Rebondissement dans le dossier des atrocités de 2009 : Les révélations de Me Zézé Kalivogui sur l’inculpation du colonel Bienvenue Lamah…

CONAKRY-Inculpé pour des faits présumés de « complicité d’assassinat, d’enlèvement, de meurtre, de viol de coups et blessures volontaires », dans le dossier des atrocités de 2009, le colonel Bienvenue Lamah va comparaître désormais devant le tribunal criminel de Dixinn. Une ordonnance de renvoi pour son jugement a été émise par un juge à cet effet.

Bien qu’aucune date n’a été pour le moment fixée pour l’ouverture du procès, son avocat affûte ses armes pour cette nouvelle bataille judiciaire. Pour parler de ce nouveau rebondissement dans le dossier du massacre du 28 septembre 2009, nous avons interrogé Me Zézé Kalivogui, avocat de cet officier de la gendarmerie nationale. Il fait des révélations croustillantes sur cette procédure. Entretien exclusif !!!

AFRICAGUINEE.COM : Votre client, le colonel Bienvenue Lamah a été renvoyé devant le tribunal criminel de Dixinn pour son procès. Comment en est-on arrivé là ?

MAÎTRE ZÉZÉ KALIVOGUI : Nous avons reçu une notification tout récemment, pour indiquer que notre client est renvoyé devant le tribunal criminel de Dixinn. Pour mémoire, il s’agit d’une procédure qui a été introduite par le parquet de Dixinn sur ce qu’ils ont appelé charges nouvelles. Il vous souviendra qu’en 2011 déjà, le colonel Bienvenue Lamah a fait l’objet de jugement devant le pool des juges d’instruction. Il avait bénéficié à l’époque d’un non-lieu. Ce non-lieu a été confirmé à la cour d’appel. De la cour d’appel, le dossier est allé à la cour suprême. Le non-lieu a été confirmé. Donc, il y a eu un arrêt qui a été rendu au niveau de la cour suprême. Ce qui a permis l’ouverture du procès du 28 septembre. A ce niveau, on a considéré que l’instruction est close. Les personnes qui étaient indiquées dans l’ordonnance de renvoi étaient celles-là qui devaient faire l’objet de jugement. Dans ce procédé, il y a eu deux personnes qui avaient bénéficié d’un non-lieu.
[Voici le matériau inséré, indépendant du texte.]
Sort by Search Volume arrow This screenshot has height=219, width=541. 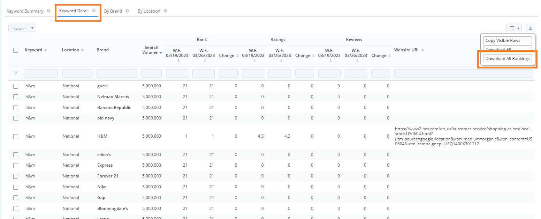[x=161, y=53]
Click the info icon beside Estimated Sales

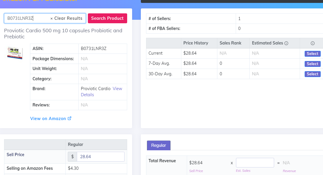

Il s’agit bien évidemment du colonel Bienvenue Lamah et le général Mathurin Bangoura qui était à l’époque le gouverneur de la ville de Conakry.

Colonel Bienvenu Lamah

Que reproche-t-on à votre client ?

Selon ce qui est dit, il lui est reproché d’être complice des infractions qui sont reprochées à ceux-là qui ont été jugés (en première instance) pour le massacre du stade du 28 septembre. Donc, il s’agit des faits qui sont reprochés à des personnes qui ont comparu devant le tribunal criminel dans le cadre du procès du 28 septembre. Il est considéré comme complice en estimant qu’il a été le directeur du centre de Kaléa d’où les recrues seraient venues pour perpétrer le massacre au stade.

C’est suite aux dénonciations du commandant Toumba Diakité que votre client a été interpellé. Est-ce qu’il y a une confrontation entre lui et son accusateur ?

Justement, il n’y a jamais eu de confrontation, malgré la convocation du juge. Parce que le juge a convoqué les témoins à l’effet de comparer pour la confrontation. Ils ont refusé de venir. Maintenant, en l’espèce, si on veut être équitable, un témoin qui tient des déclarations aussi graves que les faits que nous sommes en train de parler, et qui refuse de répondre à la convocation du juge, la loi a aménagé cela. Quand un témoin refuse de venir, la loi le contraint à venir répondre, c’est-à-dire soutenir les déclarations ou les témoignages qu’il a contre Paul. C’est la loi qui le dit.

Mais pourquoi on veut appliquer la loi d’un côté ? Lorsqu’il s’agit du côté de M. Toumba, c’est comme si c’était un super accusé. Tout ce qu’il dit, on dit que c’est vrai. Tout ce que les autres disent, si c’est contraire à ce que M. Toumba dit, on dit que c’est faux. Donc le juge ne prend que ce que Toumba déclare. J’en ai pour preuve le contenu de l’ordonnance de renvoi qui vient de nous être communiquée. On fait référence aux déclarations de M. Toumba, lequel a refusé de venir à la confrontation. On fait référence aux déclarations de M. Soumaoro, lequel a refusé également de venir à la confrontation. Mais où est la justice ? La justice doit être transversale, c’est-à-dire doit être pour tout le monde. Mais en l’espèce, c’est comme s’il y a des personnes qui sont ciblées qu’il faut absolument atteindre quelle que soit la procédure qu’on met sur pied. Donc nous estimons que jusque-là franchement, on n’est pas en train d’assister à une justice, à un procès équitable.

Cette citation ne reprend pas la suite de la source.